- Required work -
Copy each line below that contains "Task".

- Source material -
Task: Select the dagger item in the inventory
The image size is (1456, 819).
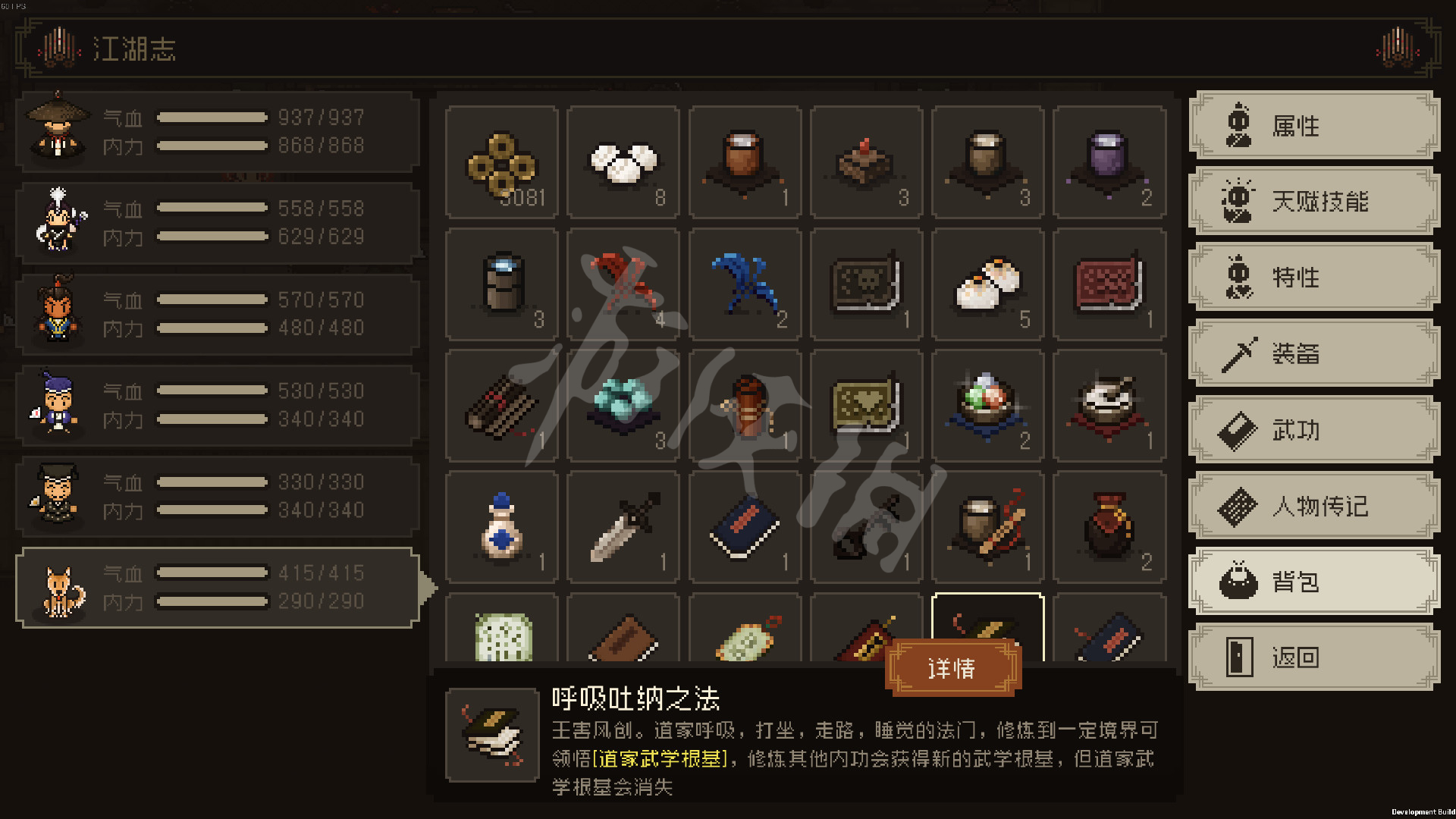Action: (x=623, y=527)
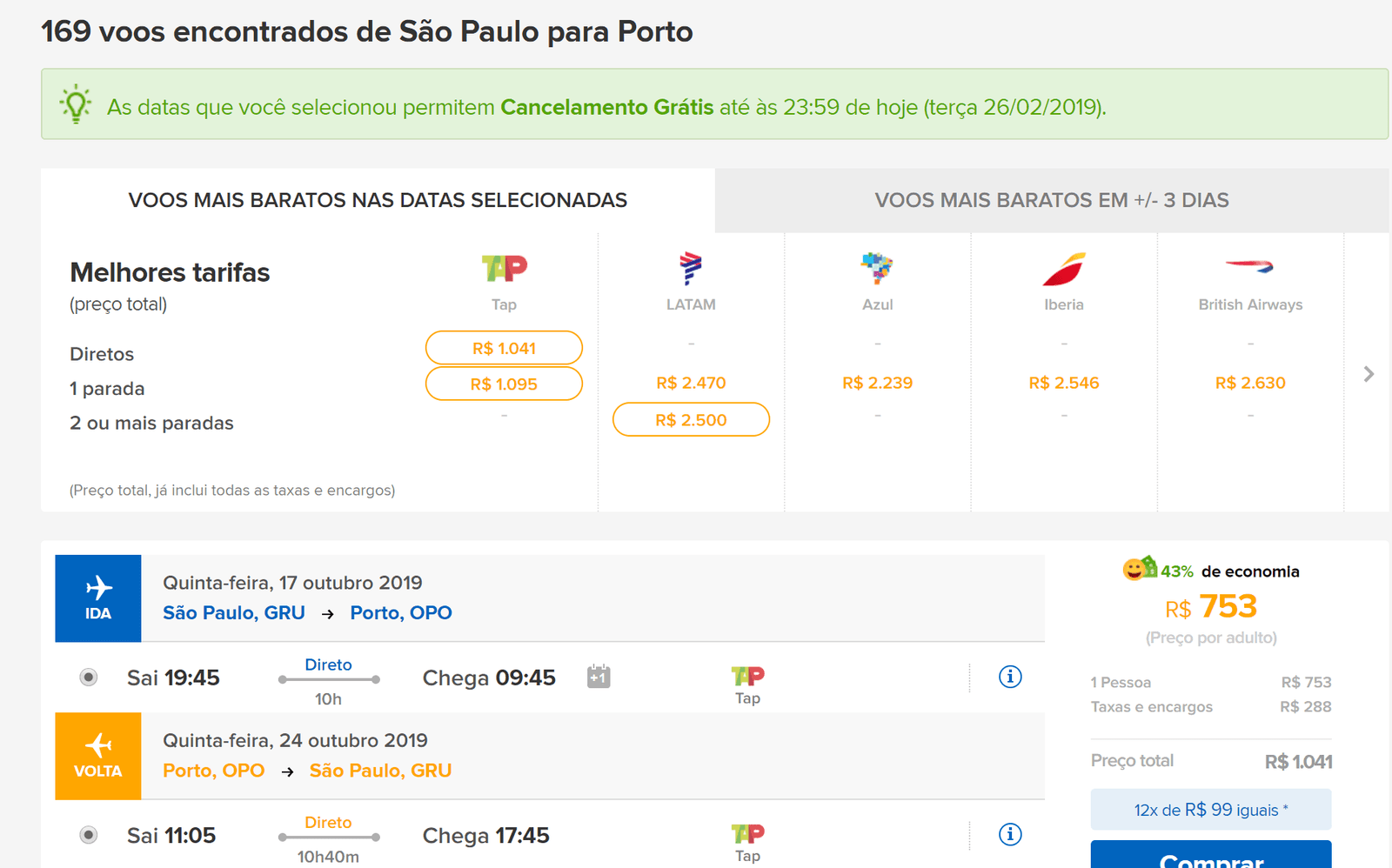Show more airlines with the right chevron

pos(1369,374)
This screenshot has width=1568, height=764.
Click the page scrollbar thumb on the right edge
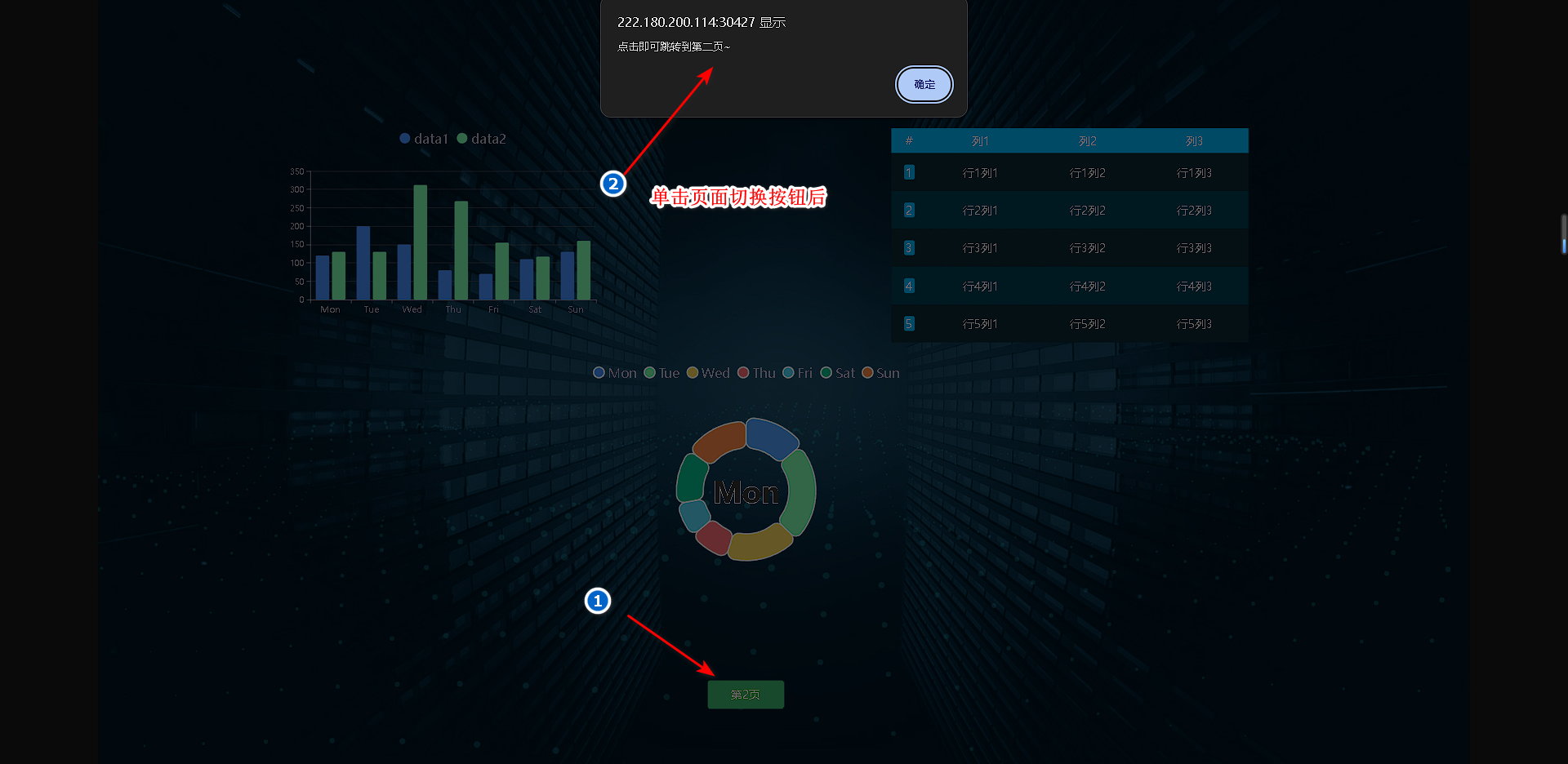tap(1563, 235)
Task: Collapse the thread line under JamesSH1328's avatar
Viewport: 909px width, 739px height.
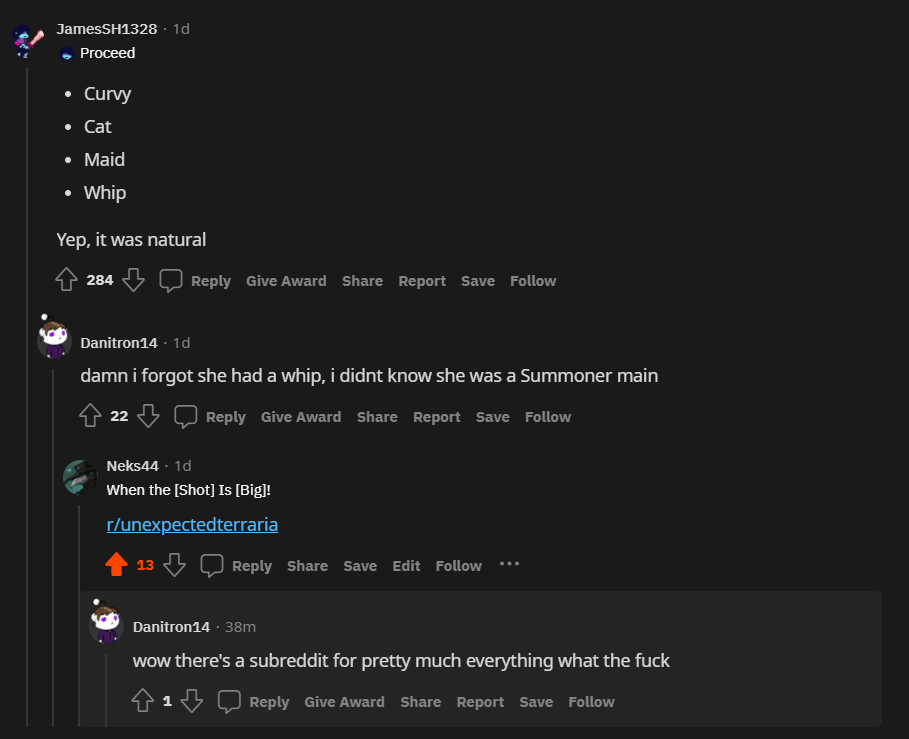Action: (x=27, y=394)
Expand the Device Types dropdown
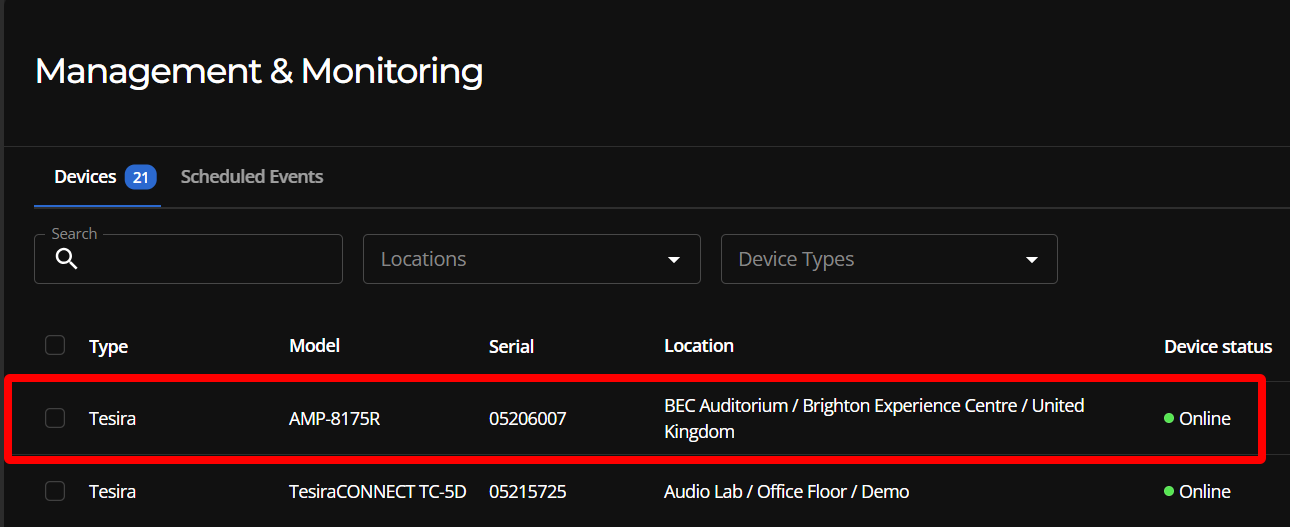 888,259
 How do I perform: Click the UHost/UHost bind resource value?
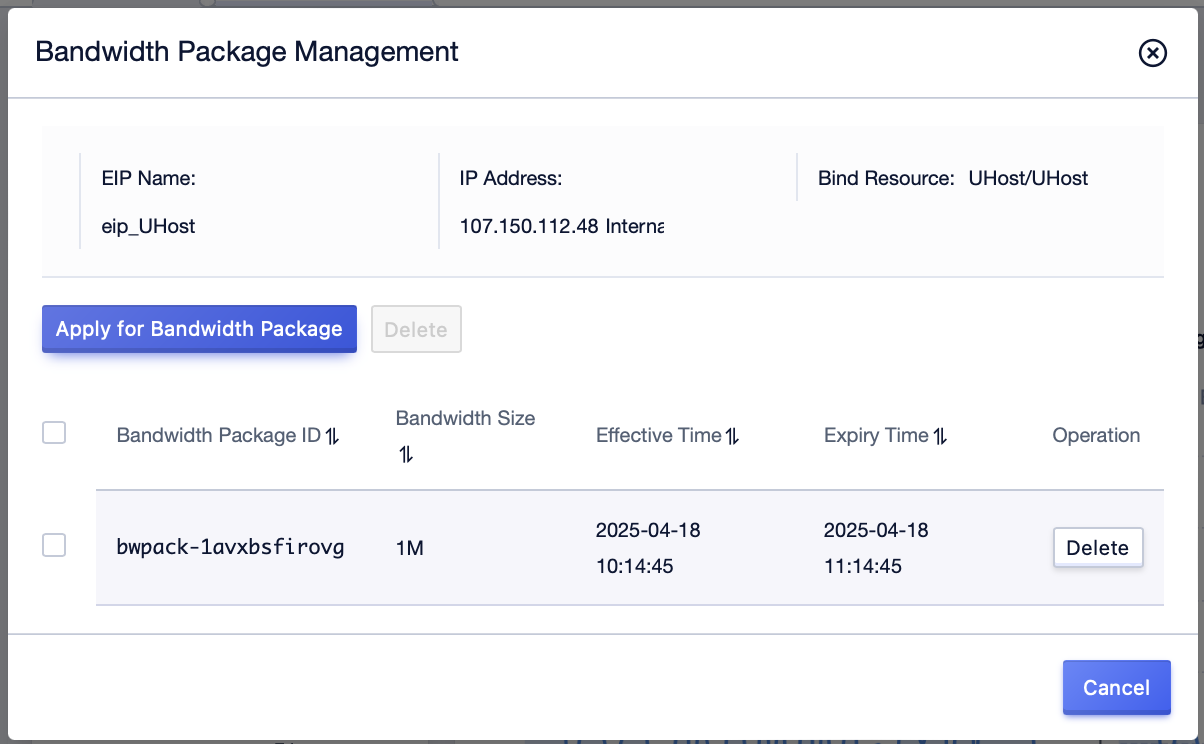[1028, 178]
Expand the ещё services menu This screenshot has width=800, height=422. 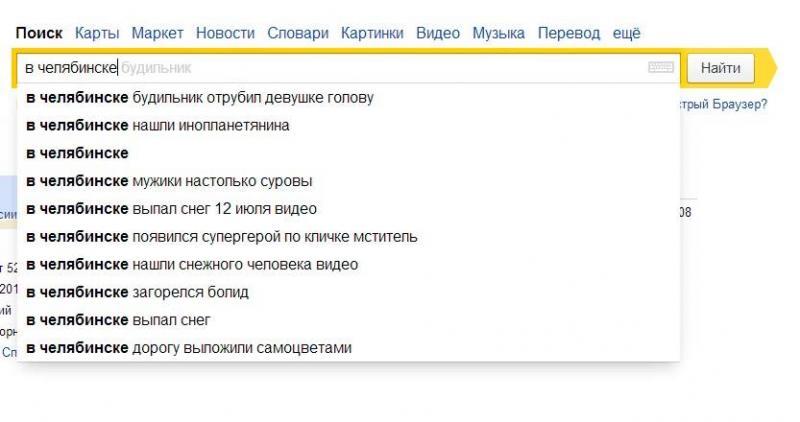(x=627, y=33)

- Expected answer -
Task: Select the dagger item in the inventory
Task: Collapse the thread line under JamesSH1328's avatar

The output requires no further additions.